What Is a Ghost Note?
In Drumming terms, it’s quite simply a De-emphasized, often near silent beat. These notes are played very softly between the “main notes” (off the beat, on the sixteenth notes) most often on the Snare drum.
While Ghost Notes can be played on any drum or cymbal, by its definition as a subtle pattern to add more depth, it’s commonly used on the snare giving the groove or phrase more of a feel than a sound.

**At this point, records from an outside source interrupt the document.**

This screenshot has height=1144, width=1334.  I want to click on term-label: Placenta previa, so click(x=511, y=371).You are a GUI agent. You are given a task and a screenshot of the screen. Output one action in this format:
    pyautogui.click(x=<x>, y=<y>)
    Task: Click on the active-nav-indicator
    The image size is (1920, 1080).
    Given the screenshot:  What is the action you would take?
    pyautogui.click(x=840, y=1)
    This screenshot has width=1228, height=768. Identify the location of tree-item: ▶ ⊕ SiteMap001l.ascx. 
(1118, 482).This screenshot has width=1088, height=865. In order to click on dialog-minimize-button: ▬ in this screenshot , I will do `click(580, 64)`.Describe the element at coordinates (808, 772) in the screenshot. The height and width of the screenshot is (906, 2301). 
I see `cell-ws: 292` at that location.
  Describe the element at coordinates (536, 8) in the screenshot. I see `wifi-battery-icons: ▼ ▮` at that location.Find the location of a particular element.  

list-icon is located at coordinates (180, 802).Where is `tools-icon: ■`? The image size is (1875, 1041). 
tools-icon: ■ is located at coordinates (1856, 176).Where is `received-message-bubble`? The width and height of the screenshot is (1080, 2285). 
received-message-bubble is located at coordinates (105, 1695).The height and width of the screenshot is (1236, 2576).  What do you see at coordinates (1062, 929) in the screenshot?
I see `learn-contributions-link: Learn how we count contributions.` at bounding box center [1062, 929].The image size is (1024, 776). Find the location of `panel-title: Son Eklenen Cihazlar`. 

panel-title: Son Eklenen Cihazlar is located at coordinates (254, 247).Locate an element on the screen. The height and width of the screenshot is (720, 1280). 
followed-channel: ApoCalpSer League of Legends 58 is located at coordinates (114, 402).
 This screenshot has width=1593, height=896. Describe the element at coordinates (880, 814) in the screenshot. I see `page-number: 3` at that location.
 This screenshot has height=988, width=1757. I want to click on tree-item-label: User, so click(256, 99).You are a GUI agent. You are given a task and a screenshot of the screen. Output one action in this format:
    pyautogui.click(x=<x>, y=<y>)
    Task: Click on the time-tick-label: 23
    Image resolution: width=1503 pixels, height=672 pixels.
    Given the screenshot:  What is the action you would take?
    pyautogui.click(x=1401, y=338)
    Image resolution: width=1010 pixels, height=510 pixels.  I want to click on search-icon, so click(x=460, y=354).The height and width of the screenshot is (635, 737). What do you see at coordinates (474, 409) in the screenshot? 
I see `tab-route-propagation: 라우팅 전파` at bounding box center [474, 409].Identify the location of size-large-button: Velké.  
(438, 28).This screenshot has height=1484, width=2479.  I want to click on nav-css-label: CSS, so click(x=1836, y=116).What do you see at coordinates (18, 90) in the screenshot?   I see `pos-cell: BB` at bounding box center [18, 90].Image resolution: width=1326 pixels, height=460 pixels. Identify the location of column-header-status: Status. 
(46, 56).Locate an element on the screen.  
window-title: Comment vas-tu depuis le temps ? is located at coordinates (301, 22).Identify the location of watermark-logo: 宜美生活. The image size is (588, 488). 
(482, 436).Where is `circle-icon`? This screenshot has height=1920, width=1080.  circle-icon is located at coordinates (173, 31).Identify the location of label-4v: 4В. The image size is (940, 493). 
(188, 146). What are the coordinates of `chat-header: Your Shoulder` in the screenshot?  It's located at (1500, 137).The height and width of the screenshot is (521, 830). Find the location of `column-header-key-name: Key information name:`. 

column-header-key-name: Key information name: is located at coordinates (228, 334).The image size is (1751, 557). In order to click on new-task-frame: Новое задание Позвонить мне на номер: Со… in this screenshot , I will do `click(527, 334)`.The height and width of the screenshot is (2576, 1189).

Playing Ghost notes can add flavour to a simple beat, throwing in some complexities to enhance the sound, it’s therefore necessary to make sure that the volume of a Ghost note is played much quieter than a regular note; hence the name Ghost Note.
They can be recognised on a chart as by having brackets ( ) around the note, as in the main image, sometimes also seen as a smaller note – half-size – in a bar. Practicing Ghost notes can be challenging, its important to remember that these are notes played in between notes but also simultaneously. For example, as a right-handed drummer, the left hand will play on beats 2 and 4 while the right hand counts 1&2&3&4&. The Ghost note can then be played with the left hand, more often, and in any combination as 16th notes – on the “e” and “a”etc, or as desired. The left hand therefore plays both the loud accented notes as well as the unaccented notes (Ghost notes). To be able to play both loud and quiet notes with one hand takes some time to master, so starting slow and being patient is imperative.
They are very effective, can be very creative and can make your own grooves fuller. With control they can become so subtle, which would be the ultimate aim, that they are almost undetectable – they are the Ghosts in the middle of the drum beat.
So, with admiration of something so simple, yet something that adds such variety, it’s no coincidence that the humble Ghost Note is at the top of our list.
We love it so much that we named our Drum school after it!